About this exercise
Please repeat every entry, keeping each one exactly the same.

Given data
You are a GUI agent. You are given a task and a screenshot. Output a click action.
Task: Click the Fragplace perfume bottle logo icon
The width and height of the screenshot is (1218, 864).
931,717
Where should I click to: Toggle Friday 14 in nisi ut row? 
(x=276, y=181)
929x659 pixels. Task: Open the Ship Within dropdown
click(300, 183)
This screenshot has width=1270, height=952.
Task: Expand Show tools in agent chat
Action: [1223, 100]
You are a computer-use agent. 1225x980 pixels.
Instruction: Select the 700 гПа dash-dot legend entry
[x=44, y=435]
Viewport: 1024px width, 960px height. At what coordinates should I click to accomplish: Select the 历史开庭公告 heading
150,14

Answer to the exercise
You are a GUI agent. You are given a task and a screenshot. Output a click action.
Task: Click the Fragplace perfume bottle logo icon
The width and height of the screenshot is (1218, 864).
931,717
Where should I click to: Toggle Friday 14 in nisi ut row? 
(x=276, y=181)
929x659 pixels. Task: Open the Ship Within dropdown
click(300, 183)
This screenshot has width=1270, height=952.
Task: Expand Show tools in agent chat
Action: [1223, 100]
You are a computer-use agent. 1225x980 pixels.
Instruction: Select the 700 гПа dash-dot legend entry
[x=44, y=435]
Viewport: 1024px width, 960px height. At what coordinates should I click to accomplish: Select the 历史开庭公告 heading
150,14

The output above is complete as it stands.